» Activity:
Taking the line with "The height and width of the screenshot is (1076, 1913)." as the first and the line with "Task: Check the" as the last, set down the lines below exactly, pictures excluded.

[Opening Dataset records section]

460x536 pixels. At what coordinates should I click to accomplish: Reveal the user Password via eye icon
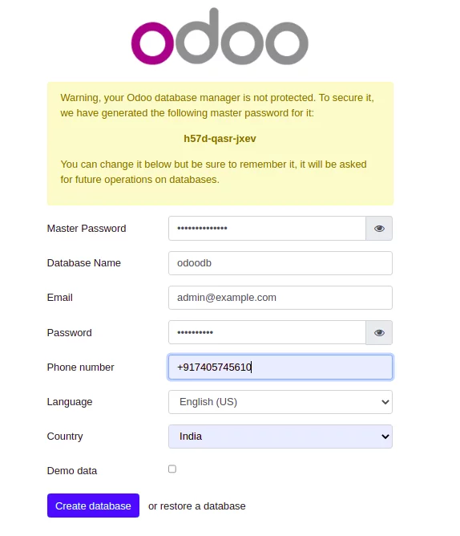[379, 333]
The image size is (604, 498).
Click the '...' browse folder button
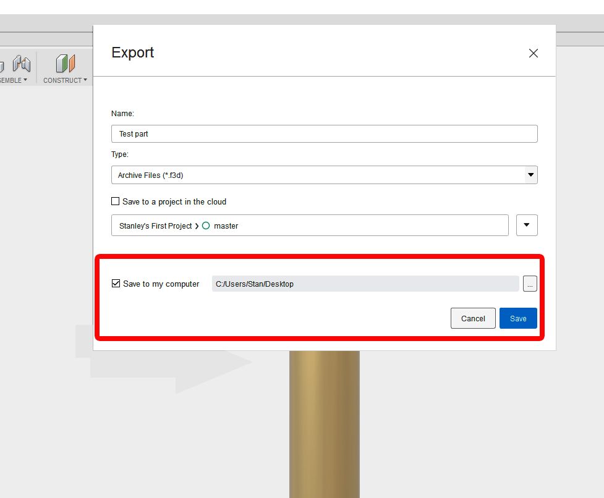coord(530,284)
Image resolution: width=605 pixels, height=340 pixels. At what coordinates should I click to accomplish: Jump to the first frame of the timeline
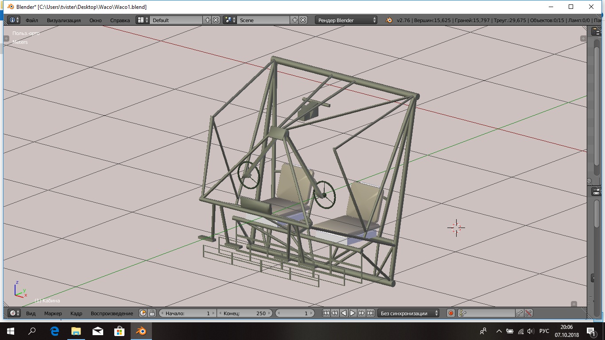coord(326,313)
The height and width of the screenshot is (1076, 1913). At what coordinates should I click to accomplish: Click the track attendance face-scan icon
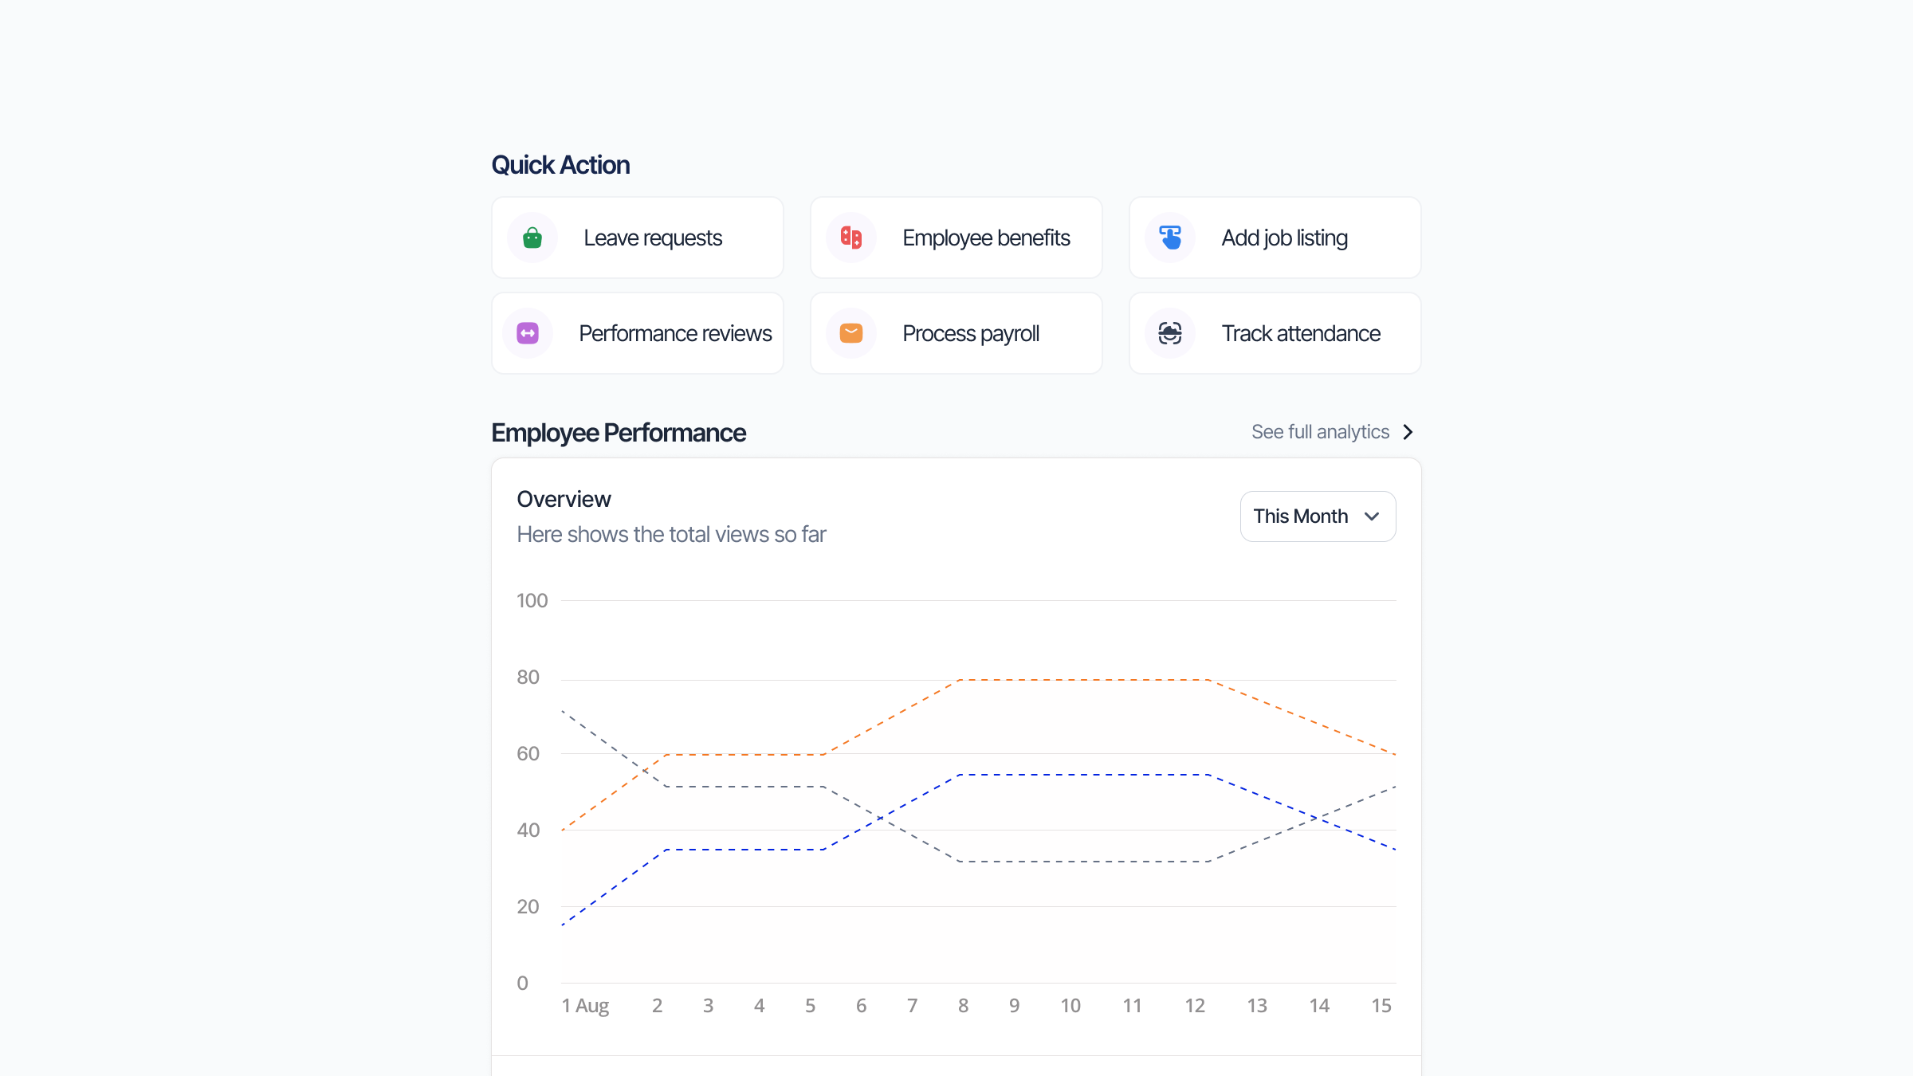coord(1169,333)
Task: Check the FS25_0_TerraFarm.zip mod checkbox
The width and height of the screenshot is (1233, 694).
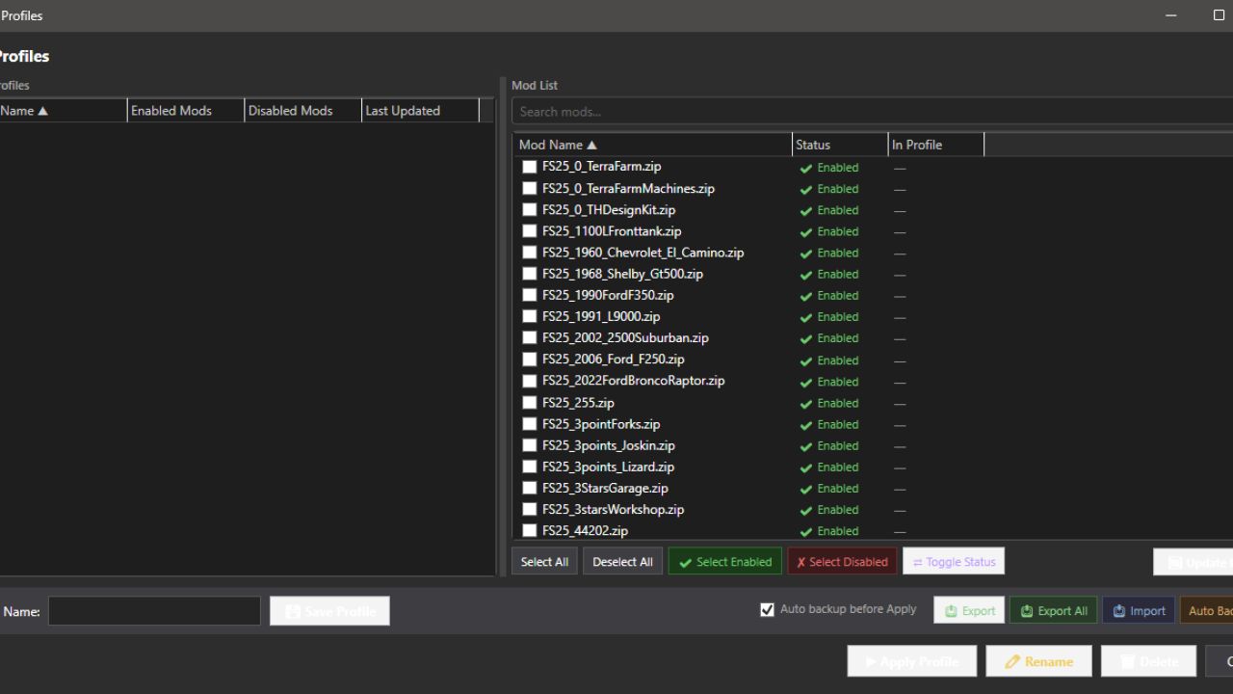Action: [529, 166]
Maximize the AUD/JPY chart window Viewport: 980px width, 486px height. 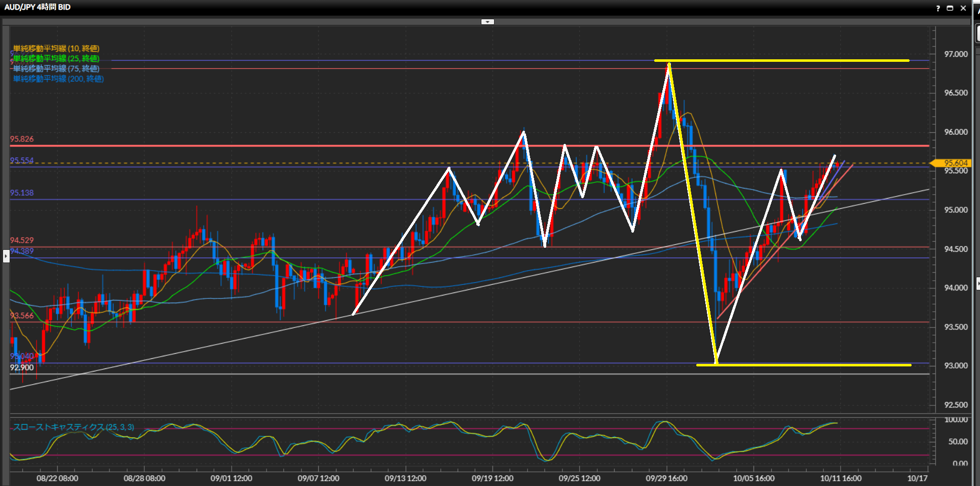click(x=950, y=8)
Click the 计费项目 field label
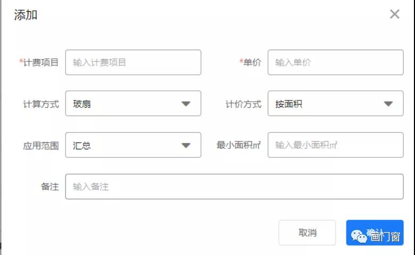The height and width of the screenshot is (255, 415). (40, 62)
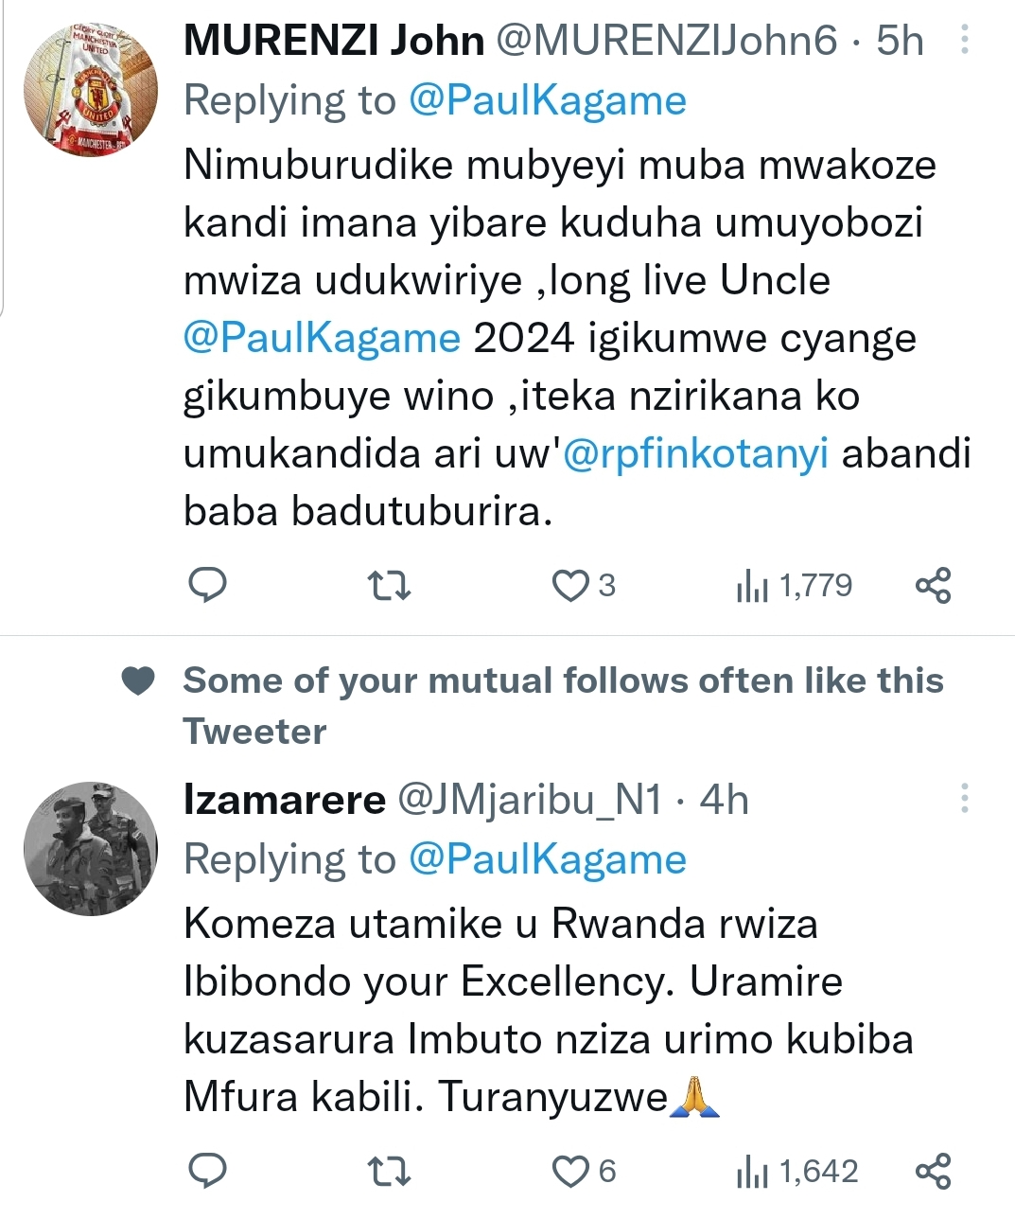View analytics for tweet with 1,779 views
The height and width of the screenshot is (1219, 1015).
point(752,587)
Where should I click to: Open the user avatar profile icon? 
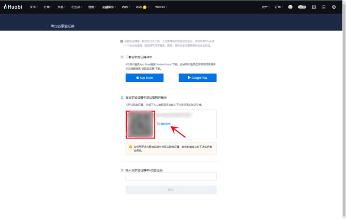290,7
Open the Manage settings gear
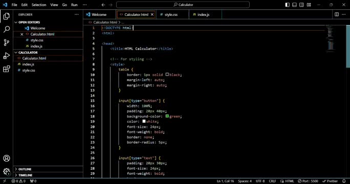Image resolution: width=350 pixels, height=184 pixels. click(x=7, y=171)
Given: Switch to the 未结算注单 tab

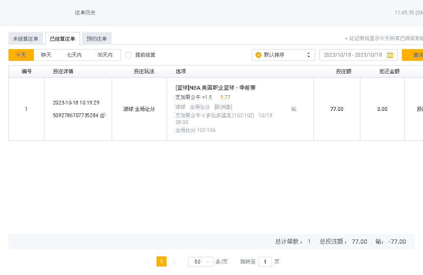Looking at the screenshot, I should coord(25,39).
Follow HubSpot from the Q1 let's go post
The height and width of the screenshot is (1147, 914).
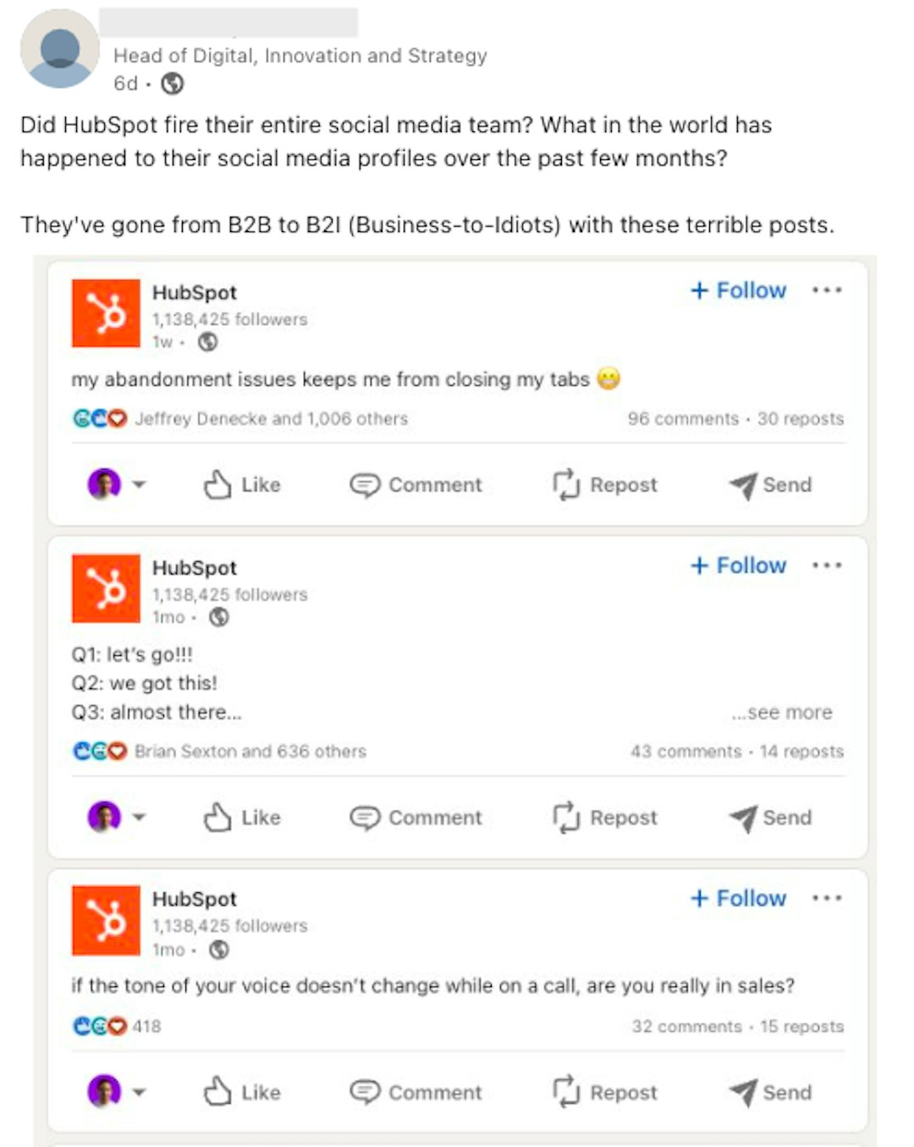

[Closing Dataset records section]

» Result for this exercise:
The height and width of the screenshot is (1076, 1913). At what coordinates should I click to accomplish: Click the track attendance face-scan icon
coord(1169,333)
Task: Check the FS25_0_TerraFarm.zip mod checkbox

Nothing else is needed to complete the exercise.